• Reading text:
Language version 1.0

The Jolverine language was devised as a conscious attempt to expand the genre of turning tarpit by adding the feature of modifying the instruction wheel during execution. It is not dissimilar to Wunnel, and was influenced slightly by Half-Broken Car in Heavy Traffic.

The name is a portmanteau of "jolly wolverine" (where "jolly" is a euphemism for "drunk",) which is an attempt to capture, in a noun phrase, the language's vicious, erratic nature.

Program Structure

A Jolverine program consists of a two-dimensional grid of symbols. An instruction pointer (IP) traverses the grid, starting in the upper-left corner (x=0, y=0) travelling right (dx=1, dy=0). dx and dy have only three possible values, -1, 0, and 1, like values on the tape (see below.)

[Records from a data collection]
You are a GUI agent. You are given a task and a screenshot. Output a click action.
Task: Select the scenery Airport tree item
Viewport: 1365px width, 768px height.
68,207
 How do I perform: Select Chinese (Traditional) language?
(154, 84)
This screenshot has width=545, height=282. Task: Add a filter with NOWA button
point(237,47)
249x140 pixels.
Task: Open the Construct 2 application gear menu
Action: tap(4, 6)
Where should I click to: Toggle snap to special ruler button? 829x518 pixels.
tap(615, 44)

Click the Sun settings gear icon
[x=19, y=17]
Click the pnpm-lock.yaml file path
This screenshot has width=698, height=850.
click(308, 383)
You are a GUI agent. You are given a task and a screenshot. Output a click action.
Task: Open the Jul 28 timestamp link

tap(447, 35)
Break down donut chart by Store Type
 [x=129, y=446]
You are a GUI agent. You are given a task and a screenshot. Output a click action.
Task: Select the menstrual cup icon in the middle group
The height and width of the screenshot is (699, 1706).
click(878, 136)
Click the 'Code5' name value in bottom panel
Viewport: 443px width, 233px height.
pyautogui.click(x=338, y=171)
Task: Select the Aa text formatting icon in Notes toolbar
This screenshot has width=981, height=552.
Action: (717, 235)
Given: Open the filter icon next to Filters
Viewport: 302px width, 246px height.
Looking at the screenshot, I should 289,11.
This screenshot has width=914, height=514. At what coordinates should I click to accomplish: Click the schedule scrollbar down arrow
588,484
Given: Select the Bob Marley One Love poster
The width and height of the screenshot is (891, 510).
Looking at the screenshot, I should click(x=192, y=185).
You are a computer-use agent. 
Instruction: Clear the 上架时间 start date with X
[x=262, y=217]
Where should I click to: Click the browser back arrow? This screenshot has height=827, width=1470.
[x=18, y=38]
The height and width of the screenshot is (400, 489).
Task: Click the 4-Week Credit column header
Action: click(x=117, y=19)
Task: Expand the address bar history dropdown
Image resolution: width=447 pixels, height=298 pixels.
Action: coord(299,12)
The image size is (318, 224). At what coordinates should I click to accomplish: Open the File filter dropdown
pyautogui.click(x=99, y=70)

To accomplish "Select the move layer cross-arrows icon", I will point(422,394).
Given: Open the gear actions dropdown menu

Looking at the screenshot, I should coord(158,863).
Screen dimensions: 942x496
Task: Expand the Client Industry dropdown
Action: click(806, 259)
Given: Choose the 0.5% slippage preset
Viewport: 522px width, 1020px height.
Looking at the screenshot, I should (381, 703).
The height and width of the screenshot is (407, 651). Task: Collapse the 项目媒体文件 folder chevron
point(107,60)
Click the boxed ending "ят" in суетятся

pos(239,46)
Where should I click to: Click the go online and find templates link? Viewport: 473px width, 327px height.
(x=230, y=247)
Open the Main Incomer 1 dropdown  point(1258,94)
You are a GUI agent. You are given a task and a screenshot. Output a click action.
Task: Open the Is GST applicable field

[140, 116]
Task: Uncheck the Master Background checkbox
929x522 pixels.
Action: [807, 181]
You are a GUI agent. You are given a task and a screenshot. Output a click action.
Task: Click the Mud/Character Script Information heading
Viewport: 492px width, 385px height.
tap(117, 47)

• Instructions:
A. Using the Jolverine text, answer these:
(i) Which language is Jolverine said to be not dissimilar to?
(ii) In which corner of the grid does the instruction pointer start?
(iii) What values can dx and dy take?
B. Based on the Jolverine text, explain why the language was given its name.

• Correct answers:
A.
(i) Wunnel
(ii) The upper-left corner (x=0, y=0)
(iii) -1, 0, and 1

B. The name combines "jolly wolverine," with "jolly" standing in for "drunk." It tries to capture the language's vicious, erratic nature in a noun phrase.